== What you need to do ==
Which lines of the records contain the word "cookie"? Copy each one.

== Input material ==
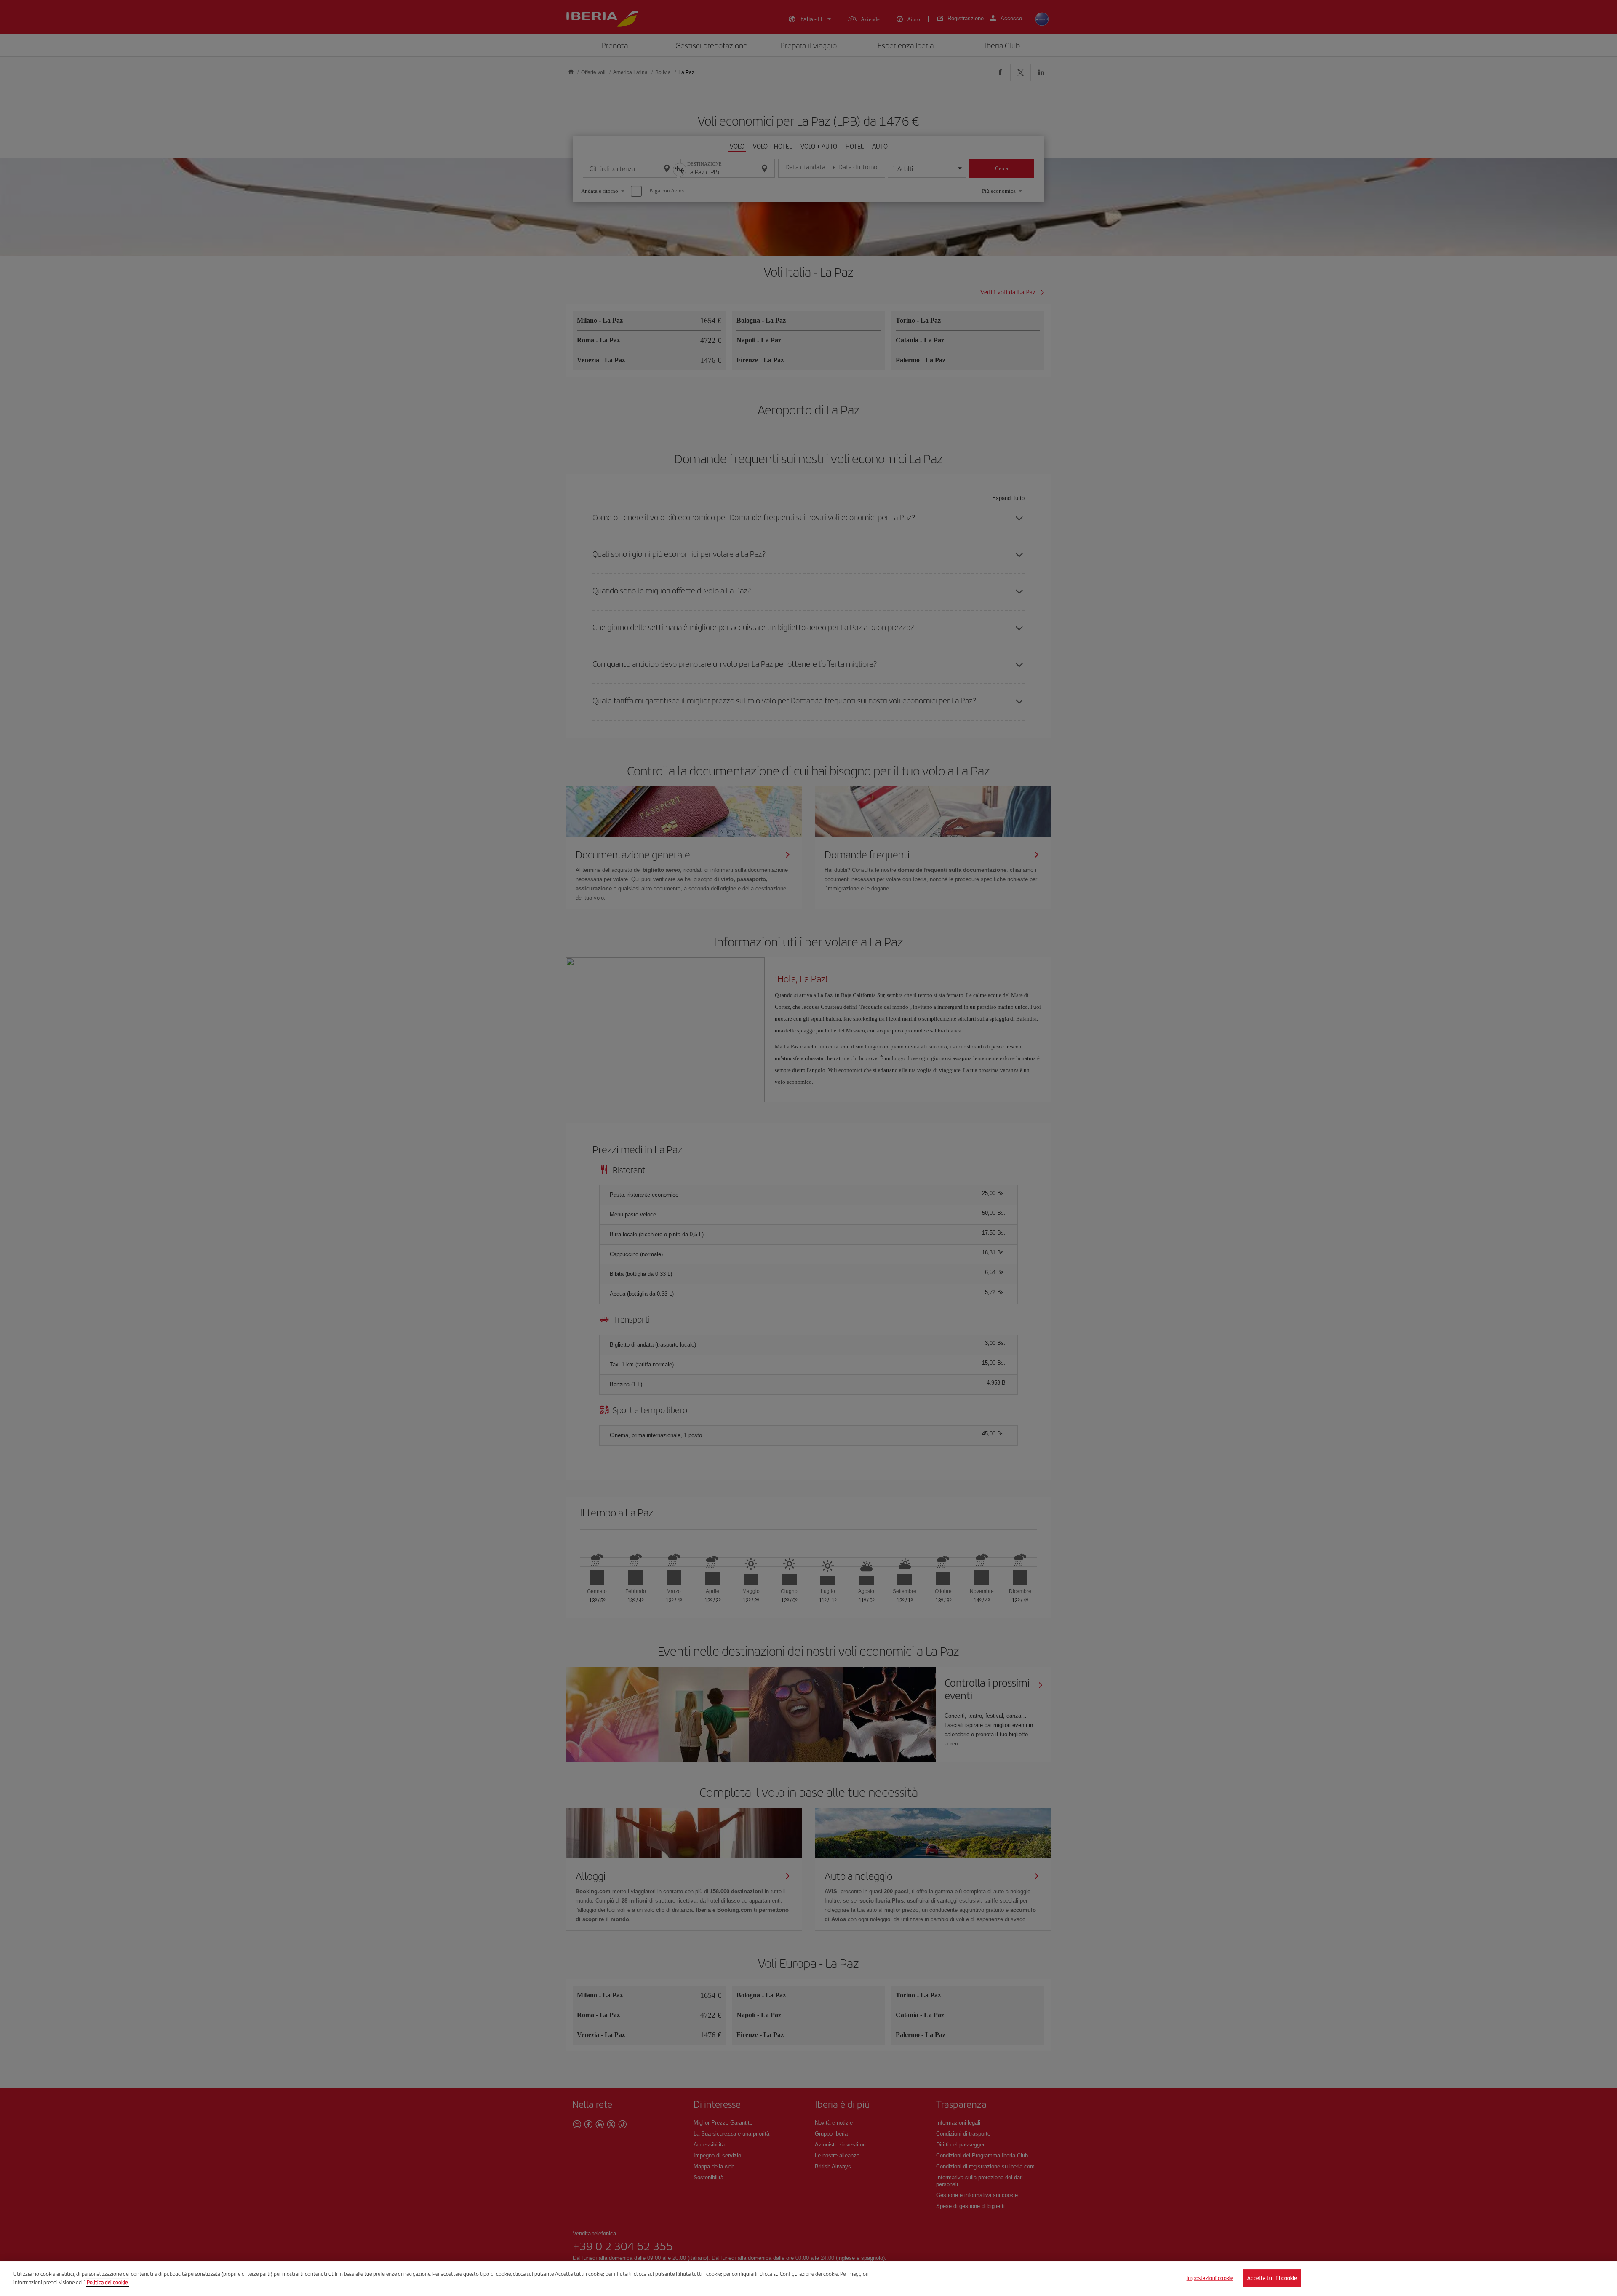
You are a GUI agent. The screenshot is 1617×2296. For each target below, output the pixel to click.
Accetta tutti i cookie (1272, 2278)
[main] (808, 2278)
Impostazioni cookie (1210, 2278)
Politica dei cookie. (107, 2281)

== Response box ==
Accetta tutti i cookie (1272, 2278)
Impostazioni cookie (1210, 2278)
Politica dei cookie. (107, 2281)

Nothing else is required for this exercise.